Senior Research Associate, Centre for Policy Dialogue
E-mail: saadat@cpd.org.bd

Nobody has any natural authority over anybody else. The strong have no natural authority over the weak. If the strong can oppress the weak on the basis that “might is right”, then the weak may also assemble themselves and overthrow the strong on the same basis. Since strength is itself evanescent, it cannot be the basis of a natural right. Thus, the right of the strongest is illegitimate. Therefore, the only legitimate authority among individuals must be based on a social consensus. This was the conclusion reached by the Swiss philosopher Jean Jacques Rousseau in his remarkable book titled “The Social Contract”.

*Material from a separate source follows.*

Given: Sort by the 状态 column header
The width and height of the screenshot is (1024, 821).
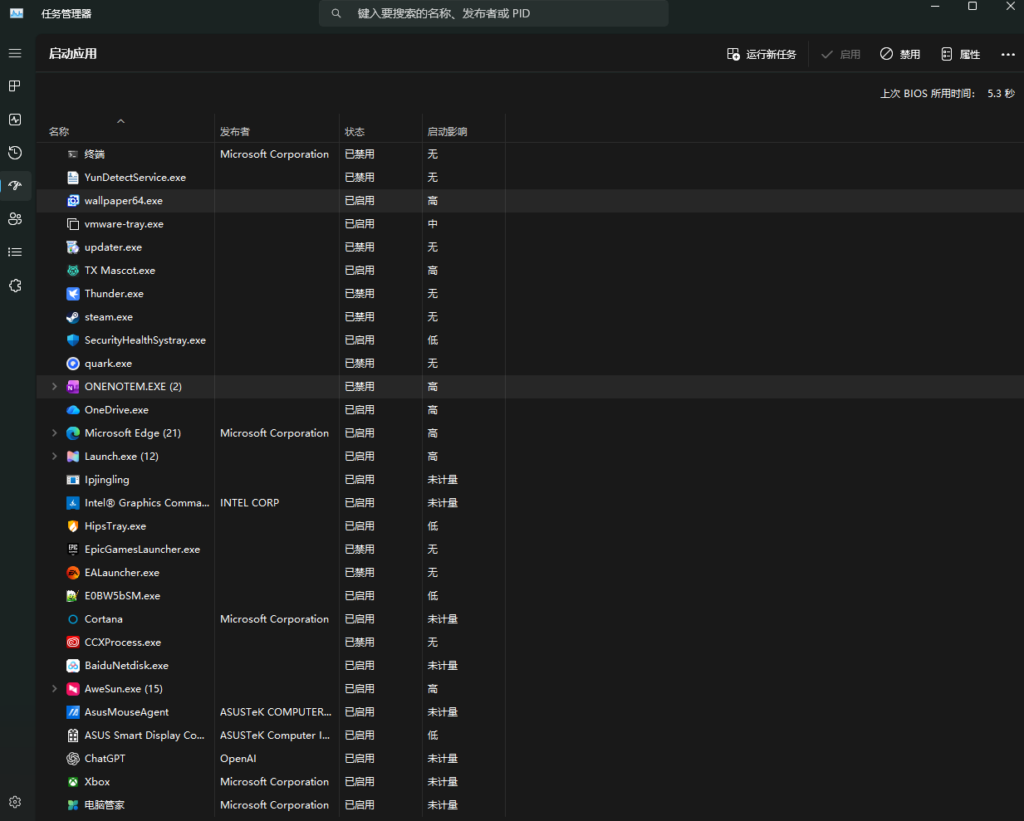Looking at the screenshot, I should coord(355,132).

In the state of nature each individual is free to do whatever the person wants. However, Rousseau believed that such absolute freedom is driven by animal instincts, and that “to be governed by appetite alone is slavery”. The social contract is a form of association in which each individual gives herself or himself up completely to the whole of the community. In this process the community establishes the “sovereign”, which is guided by the “general will” of the people. The manifestation of the “general will” is found in the laws that govern society, which the people themselves formulate. Under the social contract, the life, liberty and livelihood of each individual are preserved, and each individual obeys nobody but themselves and remains as free as before. Thus, Rousseau mentions that “obedience to a law one prescribes to oneself is freedom”.

The social contract creates a moral and lawful equality so that all individuals become equal by social consensus and by right, regardless of their inequality in physical strength or mental intelligence. Unfortunately, such moral and lawful equality is contingent on the distribution of income and wealth in society. Rousseau believed that since laws are useful exclusively for the rich, the social state can only be beneficial to everyone if “all possess something and none has too much”. This means that if inequality is high, then the laws of society may no longer reflect the “general will” of the people, but rather represent the “exclusive will” of the rich. Thus, Rousseau implied that excessive inequality was not only detrimental to society, but was also a violation of the social contract. Hence, in the presence of high inequality entering into any pseudo social contract does not lead to the civil liberty that comes from obeying the laws that one has prescribed for oneself, but rather leads to slavery that comes from obeying the laws “of the rich, by the rich and for the rich”.